[masklinn]

A Javascript browser exploit is still an issue, however it won't usually be able to read and write to kernel memory. TempleOS runs entirely in ring0. That means any exploit whatsoever and the exploiter can not just access some of your data, they own your machine entirely from the kernel up.

http://www.templeos.org/TempleOS.html is a good explanation of the point and purpose of the project, one which is reasonable and makes perfect sense. It explains why a TempleOS machine should not ever run unchecked third-party programs (let alone be on any kind of network), but could be an excellent OS to use on a remote abandoned island.

[kragen]

It won’t be able to read and write to kernel memory unless it can capture the user’s password and the user has sudo access. Also, as xkcd says, if you don’t have sudo, “If someone steals my laptop while I’m logged in, they can read my mail, take my money, and impersonate me to my friends, but at least they can’t install drivers without my permission.” https://xkcd.com/1200/

[MichaelGG]

Could you elaborate on the difference kernel vs user as far as the end user is concerned? I'm pretty sure that we've seen how damaging CTOs opening Office docs can be.

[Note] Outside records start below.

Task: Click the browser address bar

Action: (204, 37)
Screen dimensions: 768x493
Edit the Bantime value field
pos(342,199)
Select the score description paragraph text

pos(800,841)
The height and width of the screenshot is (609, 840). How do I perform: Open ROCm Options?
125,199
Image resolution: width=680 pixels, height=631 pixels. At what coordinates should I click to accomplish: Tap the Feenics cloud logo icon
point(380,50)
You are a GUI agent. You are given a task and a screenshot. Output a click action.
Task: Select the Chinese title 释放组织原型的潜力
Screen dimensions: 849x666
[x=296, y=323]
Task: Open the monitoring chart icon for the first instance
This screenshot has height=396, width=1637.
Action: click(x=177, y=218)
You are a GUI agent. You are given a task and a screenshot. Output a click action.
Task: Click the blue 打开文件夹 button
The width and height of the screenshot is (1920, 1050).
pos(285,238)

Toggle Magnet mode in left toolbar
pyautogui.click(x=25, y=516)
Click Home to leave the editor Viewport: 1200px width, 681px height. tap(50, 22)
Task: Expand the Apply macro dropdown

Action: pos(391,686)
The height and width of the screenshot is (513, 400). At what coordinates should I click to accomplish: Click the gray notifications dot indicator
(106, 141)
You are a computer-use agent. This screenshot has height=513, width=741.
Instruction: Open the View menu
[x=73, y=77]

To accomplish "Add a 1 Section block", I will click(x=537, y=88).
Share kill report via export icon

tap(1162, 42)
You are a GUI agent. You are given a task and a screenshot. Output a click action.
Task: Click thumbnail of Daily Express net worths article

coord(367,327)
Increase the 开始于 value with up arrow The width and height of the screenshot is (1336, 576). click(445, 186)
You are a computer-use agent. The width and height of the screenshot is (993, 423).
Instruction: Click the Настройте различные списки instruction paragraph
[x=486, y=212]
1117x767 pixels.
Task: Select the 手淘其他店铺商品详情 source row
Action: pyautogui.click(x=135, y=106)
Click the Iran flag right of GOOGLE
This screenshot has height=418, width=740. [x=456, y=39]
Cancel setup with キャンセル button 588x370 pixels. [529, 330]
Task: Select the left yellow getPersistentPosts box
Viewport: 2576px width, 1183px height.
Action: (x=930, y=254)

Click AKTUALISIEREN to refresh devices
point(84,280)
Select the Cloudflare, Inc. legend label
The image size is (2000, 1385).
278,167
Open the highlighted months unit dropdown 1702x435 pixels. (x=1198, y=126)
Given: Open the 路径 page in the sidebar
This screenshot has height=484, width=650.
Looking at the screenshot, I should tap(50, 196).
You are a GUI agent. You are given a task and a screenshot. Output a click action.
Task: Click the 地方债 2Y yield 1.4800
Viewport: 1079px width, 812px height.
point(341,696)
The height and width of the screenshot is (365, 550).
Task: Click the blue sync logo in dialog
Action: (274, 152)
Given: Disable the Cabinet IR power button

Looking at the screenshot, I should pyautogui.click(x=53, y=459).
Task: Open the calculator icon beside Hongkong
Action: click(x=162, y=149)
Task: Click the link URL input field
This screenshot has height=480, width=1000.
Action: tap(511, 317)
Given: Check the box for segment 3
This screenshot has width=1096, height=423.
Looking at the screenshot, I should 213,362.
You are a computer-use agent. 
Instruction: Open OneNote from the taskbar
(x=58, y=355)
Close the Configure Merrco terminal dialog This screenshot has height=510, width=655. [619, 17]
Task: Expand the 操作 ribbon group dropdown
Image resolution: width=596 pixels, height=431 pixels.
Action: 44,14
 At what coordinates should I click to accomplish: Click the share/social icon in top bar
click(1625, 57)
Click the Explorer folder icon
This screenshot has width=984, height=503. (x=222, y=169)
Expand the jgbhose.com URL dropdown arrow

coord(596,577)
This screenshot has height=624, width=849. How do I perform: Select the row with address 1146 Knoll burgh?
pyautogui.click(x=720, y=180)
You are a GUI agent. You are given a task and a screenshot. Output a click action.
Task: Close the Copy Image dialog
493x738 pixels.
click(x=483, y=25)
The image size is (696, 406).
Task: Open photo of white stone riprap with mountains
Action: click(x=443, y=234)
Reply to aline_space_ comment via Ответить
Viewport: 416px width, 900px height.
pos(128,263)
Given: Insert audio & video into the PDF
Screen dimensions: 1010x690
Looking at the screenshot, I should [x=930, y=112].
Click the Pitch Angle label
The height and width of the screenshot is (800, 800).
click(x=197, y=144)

And web browsers seemed to take off before Windows NT was the more popular desktop kernel.

[masklinn]

> Could you elaborate on the difference kernel vs user as far as the end user is concerned?

* No possibility of a secure experience via strict privilege separation (e.g. strict usage of multiple account, inconvenient but protects against alteration of personal data)

* A ring0 program has unfettered access to the hardware, so the machine itself may be compromised, a breach is not "format & reinstall" let alone "run a bunch of antiviruses" it's possibly "throw the whole machine into the bin and buy a new one".

> And web browsers seemed to take off before Windows NT was the more popular desktop kernel.

Windows 98 didn't run in ring0. It was crap, but not that crap.

[moreInfo1234]

To elaborate on the reasoning behind why it may be necessary to throw the machine out, for the people who aren't familiar:

Given full access to the hardware, it's possible (though I haven't tested it to be certain) to flash the BIOS. The machine could be bricked by a remote exploit.

[masklinn]

> Given full access to the hardware, it's possible (though I haven't tested it to be certain) to flash the BIOS.

Or the firmware in hardware parts. An attacker with the know-how can not only brick but control your GPU or SSD.

[MichaelGG]

In the context of getting completely compromised, I'm not sure the cost of another computer really adds a lot.